Top of RECORDS SUPPLIED

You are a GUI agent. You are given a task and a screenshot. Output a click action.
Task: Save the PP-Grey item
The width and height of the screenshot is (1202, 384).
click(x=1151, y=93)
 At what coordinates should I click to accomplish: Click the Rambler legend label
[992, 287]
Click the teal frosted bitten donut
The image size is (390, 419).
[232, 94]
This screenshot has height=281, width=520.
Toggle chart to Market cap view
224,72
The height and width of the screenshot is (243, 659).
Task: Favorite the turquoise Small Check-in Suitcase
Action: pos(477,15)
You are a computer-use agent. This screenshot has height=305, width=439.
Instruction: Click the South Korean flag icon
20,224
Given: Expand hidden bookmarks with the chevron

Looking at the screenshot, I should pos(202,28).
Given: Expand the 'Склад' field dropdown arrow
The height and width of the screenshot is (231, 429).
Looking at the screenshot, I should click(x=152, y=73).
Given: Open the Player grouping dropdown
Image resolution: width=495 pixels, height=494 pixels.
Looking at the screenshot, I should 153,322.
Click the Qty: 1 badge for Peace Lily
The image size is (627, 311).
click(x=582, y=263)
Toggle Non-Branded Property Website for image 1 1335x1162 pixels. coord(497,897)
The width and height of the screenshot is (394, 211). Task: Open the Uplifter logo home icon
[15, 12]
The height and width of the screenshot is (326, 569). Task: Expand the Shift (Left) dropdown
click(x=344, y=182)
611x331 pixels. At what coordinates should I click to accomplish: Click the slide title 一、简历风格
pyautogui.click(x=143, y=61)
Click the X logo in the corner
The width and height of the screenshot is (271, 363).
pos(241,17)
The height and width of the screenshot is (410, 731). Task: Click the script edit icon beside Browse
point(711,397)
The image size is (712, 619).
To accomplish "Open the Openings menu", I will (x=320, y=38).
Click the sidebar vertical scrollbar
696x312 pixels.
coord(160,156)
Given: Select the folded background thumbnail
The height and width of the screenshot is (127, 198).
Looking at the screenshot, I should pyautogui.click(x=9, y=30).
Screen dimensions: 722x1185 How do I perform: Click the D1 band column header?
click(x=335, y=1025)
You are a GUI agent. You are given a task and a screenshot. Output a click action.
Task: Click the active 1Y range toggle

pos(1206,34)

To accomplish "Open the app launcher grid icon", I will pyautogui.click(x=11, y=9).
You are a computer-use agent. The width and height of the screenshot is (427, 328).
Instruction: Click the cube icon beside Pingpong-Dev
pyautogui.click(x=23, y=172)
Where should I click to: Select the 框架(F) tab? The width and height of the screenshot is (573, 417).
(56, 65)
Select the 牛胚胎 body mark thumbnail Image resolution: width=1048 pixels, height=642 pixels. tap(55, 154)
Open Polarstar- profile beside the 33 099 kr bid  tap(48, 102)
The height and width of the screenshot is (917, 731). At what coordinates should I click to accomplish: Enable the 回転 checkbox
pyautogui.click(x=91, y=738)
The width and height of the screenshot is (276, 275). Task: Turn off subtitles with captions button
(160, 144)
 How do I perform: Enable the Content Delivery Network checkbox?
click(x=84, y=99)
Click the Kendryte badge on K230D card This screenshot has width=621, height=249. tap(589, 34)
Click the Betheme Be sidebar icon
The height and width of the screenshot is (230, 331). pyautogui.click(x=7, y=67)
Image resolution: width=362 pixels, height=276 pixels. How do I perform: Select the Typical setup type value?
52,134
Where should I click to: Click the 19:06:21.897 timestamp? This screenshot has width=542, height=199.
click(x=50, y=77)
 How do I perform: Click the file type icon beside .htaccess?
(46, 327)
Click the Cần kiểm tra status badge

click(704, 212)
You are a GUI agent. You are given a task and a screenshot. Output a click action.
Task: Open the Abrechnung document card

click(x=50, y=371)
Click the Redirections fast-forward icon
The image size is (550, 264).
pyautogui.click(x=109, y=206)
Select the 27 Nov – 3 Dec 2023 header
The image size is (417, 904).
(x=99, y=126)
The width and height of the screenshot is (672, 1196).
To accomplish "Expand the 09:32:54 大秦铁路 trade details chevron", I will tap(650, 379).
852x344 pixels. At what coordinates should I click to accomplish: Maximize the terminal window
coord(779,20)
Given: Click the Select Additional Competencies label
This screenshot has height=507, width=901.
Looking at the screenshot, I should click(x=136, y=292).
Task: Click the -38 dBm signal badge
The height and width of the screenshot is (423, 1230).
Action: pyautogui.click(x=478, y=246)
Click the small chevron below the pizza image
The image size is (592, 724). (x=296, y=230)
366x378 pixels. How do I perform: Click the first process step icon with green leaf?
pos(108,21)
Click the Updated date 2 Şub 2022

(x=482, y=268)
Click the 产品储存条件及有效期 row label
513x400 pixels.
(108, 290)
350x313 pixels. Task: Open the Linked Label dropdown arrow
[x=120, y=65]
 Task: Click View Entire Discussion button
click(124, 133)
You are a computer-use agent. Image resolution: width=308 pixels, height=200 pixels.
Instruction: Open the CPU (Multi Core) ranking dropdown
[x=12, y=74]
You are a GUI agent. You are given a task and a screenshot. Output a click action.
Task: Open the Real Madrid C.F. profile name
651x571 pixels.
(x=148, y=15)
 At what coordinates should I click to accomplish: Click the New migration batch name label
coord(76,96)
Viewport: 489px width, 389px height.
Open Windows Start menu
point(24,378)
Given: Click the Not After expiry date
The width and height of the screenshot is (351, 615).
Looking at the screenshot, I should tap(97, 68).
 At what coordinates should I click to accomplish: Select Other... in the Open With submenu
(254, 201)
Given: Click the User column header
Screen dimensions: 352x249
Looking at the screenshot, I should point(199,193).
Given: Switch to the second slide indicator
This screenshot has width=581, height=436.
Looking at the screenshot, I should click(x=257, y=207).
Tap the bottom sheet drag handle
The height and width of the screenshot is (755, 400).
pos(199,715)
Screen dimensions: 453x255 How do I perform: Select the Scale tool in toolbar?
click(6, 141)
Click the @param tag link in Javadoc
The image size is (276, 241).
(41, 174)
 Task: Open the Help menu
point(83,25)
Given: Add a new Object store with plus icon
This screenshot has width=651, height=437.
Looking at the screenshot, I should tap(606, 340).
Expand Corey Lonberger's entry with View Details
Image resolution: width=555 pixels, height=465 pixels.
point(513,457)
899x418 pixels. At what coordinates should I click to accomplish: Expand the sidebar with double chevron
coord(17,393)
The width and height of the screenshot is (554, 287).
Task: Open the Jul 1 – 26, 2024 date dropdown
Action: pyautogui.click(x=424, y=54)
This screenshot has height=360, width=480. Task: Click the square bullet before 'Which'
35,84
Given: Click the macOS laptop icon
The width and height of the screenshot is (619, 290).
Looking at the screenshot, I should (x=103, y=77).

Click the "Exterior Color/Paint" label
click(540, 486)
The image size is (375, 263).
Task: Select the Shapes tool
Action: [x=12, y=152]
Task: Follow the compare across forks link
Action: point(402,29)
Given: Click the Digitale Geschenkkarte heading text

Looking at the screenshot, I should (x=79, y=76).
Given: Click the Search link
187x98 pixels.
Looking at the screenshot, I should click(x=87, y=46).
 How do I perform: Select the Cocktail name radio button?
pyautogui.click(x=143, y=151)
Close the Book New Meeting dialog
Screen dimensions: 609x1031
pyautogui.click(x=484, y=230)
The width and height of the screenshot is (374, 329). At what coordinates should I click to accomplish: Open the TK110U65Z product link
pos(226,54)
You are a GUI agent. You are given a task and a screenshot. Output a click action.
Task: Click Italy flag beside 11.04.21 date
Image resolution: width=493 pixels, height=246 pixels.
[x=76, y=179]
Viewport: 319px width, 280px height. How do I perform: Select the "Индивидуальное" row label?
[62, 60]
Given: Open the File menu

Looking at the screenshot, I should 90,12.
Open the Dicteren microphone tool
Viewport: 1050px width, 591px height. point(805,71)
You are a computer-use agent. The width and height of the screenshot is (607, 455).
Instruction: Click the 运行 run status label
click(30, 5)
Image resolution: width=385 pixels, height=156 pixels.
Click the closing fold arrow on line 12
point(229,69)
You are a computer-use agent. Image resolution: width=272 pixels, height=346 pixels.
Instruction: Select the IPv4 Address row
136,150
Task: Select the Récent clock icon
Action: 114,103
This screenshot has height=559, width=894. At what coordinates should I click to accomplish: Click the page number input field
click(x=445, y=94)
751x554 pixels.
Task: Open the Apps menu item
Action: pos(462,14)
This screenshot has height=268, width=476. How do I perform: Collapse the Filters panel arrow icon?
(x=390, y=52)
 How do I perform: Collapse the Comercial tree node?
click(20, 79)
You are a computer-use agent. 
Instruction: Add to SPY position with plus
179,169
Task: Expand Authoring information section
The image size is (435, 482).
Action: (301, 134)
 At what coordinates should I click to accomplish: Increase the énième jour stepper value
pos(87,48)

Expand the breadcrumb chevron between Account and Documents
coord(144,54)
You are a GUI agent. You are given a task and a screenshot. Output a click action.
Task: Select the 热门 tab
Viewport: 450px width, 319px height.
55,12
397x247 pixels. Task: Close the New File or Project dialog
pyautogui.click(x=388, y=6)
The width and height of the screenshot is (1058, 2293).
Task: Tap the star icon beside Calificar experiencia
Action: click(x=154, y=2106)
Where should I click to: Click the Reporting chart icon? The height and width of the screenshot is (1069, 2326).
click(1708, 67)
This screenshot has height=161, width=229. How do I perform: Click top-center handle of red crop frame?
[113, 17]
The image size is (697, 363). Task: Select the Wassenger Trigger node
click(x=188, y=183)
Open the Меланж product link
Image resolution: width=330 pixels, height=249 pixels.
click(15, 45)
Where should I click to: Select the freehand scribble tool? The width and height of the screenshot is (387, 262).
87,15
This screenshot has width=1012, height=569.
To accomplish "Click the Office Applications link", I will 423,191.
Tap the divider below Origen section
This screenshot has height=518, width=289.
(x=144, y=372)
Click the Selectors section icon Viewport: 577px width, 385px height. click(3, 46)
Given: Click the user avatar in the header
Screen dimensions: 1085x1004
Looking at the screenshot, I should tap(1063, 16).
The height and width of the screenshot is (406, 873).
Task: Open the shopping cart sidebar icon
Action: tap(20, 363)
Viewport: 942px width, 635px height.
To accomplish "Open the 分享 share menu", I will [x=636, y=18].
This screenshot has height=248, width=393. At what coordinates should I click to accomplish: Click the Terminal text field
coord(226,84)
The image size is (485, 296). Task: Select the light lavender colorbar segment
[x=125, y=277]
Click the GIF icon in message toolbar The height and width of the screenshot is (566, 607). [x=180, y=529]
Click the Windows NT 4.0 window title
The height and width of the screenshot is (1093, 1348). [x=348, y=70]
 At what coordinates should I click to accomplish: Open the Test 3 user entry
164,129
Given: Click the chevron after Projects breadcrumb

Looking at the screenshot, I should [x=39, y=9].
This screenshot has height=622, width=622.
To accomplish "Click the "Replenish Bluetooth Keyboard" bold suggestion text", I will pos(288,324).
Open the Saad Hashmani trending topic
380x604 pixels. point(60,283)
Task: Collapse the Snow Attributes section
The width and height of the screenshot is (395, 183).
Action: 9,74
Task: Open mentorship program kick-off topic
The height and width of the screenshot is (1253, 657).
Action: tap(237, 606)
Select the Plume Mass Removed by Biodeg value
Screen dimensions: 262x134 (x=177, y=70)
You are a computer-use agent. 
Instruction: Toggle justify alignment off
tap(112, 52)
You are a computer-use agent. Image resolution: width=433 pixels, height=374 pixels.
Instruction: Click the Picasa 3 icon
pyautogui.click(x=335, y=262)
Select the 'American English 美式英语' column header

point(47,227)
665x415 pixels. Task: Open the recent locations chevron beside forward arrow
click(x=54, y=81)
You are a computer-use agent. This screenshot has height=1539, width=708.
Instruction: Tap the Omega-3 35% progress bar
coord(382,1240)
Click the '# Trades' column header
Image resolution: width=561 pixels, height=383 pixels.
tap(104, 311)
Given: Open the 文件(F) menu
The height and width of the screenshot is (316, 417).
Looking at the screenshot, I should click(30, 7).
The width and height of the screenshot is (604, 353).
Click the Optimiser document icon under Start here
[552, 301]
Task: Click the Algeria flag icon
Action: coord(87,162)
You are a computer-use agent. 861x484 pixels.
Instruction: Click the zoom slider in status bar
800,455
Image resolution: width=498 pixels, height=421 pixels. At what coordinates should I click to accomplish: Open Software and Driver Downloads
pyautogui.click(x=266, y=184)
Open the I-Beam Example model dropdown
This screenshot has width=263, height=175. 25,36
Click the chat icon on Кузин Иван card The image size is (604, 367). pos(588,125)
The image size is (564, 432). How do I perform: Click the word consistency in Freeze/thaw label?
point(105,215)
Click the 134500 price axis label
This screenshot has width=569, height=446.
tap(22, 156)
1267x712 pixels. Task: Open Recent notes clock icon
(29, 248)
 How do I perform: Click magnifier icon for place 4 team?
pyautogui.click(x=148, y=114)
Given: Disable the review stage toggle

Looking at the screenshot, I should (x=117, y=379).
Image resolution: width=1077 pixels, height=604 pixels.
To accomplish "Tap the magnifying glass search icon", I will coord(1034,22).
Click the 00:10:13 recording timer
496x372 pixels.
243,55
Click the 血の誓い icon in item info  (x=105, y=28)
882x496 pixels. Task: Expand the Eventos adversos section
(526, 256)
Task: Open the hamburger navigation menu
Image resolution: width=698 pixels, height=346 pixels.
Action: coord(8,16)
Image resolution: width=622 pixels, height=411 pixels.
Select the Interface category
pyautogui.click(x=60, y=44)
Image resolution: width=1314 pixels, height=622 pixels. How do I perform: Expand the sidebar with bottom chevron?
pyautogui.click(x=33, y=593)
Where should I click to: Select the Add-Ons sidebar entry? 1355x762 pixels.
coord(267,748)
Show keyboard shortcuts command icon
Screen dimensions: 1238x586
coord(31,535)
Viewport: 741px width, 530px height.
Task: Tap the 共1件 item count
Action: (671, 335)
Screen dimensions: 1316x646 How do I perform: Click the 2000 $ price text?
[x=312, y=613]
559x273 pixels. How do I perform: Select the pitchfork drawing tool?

Bottom of RECORDS SUPPLIED

• **YOUR OBJECTIVE**
When you reach the line that contains "This screenshot has height=281, width=520.", stop; that line and every line before it, from the very first line of the data, should be restated word for word.

• **RESPONSE BOX**
You are a GUI agent. You are given a task and a screenshot. Output a click action.
Task: Save the PP-Grey item
The width and height of the screenshot is (1202, 384).
click(x=1151, y=93)
 At what coordinates should I click to accomplish: Click the Rambler legend label
[992, 287]
Click the teal frosted bitten donut
The image size is (390, 419).
[232, 94]
This screenshot has height=281, width=520.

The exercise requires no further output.